• _WORK INSTRUCTIONS_
Which of the lines below include "agent"? Each one should be copied out.

»»

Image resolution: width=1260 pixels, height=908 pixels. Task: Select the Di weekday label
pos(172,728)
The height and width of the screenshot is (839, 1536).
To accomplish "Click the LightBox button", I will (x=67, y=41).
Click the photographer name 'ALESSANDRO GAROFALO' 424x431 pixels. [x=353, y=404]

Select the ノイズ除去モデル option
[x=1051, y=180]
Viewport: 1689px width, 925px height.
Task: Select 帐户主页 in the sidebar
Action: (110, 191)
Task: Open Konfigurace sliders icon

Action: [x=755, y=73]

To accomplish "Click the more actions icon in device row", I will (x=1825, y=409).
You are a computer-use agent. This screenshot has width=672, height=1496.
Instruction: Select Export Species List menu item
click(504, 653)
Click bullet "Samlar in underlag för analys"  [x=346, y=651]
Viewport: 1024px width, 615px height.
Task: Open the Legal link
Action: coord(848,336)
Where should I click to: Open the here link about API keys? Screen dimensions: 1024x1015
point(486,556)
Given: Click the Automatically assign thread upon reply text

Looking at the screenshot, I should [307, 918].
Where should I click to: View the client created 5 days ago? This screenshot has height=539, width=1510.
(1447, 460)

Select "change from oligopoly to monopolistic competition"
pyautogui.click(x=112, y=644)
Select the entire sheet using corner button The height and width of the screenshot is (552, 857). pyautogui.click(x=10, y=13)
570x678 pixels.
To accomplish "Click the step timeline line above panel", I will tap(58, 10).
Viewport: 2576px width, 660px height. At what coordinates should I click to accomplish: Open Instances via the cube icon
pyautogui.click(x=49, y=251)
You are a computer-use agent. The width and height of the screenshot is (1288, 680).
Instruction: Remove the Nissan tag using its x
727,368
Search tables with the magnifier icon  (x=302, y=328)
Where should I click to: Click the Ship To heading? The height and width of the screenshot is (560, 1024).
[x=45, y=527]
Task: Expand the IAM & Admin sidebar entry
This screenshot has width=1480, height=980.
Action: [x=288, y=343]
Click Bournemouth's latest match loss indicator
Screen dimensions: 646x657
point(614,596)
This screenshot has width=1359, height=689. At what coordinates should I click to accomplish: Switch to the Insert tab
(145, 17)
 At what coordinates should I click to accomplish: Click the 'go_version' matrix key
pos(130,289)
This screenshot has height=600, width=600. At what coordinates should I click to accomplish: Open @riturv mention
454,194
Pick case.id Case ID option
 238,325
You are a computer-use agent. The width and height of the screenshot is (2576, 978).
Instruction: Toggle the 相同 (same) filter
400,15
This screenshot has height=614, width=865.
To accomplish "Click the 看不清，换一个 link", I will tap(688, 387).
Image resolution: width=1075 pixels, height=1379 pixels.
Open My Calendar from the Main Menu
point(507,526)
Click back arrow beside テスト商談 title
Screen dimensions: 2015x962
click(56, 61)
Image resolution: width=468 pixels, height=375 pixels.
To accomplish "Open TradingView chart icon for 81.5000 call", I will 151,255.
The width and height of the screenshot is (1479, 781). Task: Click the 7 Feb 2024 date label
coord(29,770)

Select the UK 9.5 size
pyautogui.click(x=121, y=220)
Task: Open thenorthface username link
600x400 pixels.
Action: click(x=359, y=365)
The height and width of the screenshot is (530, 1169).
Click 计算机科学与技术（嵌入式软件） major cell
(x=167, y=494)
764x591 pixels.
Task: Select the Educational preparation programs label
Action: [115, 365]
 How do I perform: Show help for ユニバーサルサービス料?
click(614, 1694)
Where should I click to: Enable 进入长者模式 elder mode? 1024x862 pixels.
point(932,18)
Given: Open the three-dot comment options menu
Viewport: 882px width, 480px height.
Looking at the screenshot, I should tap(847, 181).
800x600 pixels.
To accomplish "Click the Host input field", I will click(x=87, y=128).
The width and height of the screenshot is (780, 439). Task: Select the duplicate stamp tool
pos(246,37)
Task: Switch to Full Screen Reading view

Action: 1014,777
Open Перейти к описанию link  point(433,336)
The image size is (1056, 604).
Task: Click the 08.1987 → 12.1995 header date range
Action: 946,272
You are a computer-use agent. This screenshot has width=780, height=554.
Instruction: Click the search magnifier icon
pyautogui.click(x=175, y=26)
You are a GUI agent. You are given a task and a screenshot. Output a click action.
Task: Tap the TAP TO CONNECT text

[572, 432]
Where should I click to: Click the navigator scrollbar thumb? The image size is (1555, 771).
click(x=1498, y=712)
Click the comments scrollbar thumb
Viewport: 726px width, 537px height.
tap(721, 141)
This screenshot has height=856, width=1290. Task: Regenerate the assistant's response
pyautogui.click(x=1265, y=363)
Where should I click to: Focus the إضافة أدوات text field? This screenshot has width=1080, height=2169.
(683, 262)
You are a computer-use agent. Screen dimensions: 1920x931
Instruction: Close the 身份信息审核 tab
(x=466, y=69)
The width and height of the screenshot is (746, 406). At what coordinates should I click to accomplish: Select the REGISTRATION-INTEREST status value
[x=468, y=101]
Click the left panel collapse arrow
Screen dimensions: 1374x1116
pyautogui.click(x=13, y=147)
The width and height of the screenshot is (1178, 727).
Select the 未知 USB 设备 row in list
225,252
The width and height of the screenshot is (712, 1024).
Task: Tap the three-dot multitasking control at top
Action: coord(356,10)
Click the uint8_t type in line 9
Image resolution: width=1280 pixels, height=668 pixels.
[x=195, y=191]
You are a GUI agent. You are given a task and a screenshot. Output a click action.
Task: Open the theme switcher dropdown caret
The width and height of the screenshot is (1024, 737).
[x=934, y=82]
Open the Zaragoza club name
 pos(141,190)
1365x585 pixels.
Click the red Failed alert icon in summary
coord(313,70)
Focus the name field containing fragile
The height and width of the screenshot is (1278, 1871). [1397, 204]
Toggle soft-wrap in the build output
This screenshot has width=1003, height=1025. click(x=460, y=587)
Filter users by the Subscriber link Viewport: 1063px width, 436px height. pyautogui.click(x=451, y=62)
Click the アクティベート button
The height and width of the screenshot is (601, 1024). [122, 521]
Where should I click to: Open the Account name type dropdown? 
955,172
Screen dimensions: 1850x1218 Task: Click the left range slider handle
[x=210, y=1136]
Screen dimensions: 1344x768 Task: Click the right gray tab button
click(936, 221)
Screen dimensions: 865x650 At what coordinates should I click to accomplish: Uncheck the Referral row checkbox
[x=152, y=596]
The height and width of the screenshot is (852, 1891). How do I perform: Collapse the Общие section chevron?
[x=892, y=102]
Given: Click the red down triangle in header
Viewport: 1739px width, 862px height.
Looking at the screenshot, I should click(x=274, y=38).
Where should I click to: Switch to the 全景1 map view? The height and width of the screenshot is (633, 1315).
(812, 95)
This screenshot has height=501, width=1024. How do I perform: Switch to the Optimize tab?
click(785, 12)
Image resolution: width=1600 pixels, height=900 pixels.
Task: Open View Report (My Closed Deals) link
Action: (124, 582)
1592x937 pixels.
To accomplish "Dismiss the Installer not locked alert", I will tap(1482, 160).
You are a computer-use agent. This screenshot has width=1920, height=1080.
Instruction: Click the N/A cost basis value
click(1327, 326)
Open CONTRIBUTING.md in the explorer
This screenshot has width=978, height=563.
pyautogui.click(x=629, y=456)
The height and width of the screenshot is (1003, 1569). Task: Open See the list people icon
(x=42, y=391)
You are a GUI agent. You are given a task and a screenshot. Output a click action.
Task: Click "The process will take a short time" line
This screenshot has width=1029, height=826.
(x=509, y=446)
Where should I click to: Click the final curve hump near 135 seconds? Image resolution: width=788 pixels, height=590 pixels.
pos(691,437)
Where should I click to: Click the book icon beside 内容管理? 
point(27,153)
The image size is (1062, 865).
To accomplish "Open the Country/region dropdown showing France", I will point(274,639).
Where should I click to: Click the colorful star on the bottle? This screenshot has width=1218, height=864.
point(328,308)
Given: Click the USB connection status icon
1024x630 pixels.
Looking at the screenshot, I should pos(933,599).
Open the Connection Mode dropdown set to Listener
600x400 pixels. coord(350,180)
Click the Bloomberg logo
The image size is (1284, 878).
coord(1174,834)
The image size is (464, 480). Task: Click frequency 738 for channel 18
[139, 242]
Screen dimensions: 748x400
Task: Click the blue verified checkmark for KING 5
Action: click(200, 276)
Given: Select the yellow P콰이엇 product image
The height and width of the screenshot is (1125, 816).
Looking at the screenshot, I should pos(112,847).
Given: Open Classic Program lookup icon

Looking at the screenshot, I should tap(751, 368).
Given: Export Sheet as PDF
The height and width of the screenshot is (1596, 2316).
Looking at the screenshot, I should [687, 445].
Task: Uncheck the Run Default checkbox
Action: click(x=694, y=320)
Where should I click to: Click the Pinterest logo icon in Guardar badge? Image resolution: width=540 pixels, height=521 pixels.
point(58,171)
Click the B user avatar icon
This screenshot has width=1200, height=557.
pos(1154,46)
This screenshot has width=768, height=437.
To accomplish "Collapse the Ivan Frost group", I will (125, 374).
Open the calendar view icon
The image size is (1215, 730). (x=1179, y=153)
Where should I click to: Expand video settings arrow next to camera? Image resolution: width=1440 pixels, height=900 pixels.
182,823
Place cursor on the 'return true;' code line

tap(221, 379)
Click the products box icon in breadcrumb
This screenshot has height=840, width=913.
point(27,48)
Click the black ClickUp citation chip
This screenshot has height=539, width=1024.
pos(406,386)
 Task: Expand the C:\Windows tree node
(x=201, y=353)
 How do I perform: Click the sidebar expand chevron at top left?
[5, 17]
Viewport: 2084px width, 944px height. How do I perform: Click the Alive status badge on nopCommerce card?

««

• _ANSWER SECTION_
You are a computer-use agent. This screenshot has width=672, height=1496.
You are a computer-use agent. The width and height of the screenshot is (1288, 680).
You are a computer-use agent. The width and height of the screenshot is (2576, 978).
You are a computer-use agent. This screenshot has width=780, height=554.
You are a GUI agent. You are given a task and a screenshot. Output a click action.
You are a computer-use agent. Screen dimensions: 1920x931
You are a GUI agent. You are given a task and a screenshot. Output a click action.
You are a computer-use agent. This screenshot has width=1920, height=1080.
You are a GUI agent. You are given a task and a screenshot. Output a click action.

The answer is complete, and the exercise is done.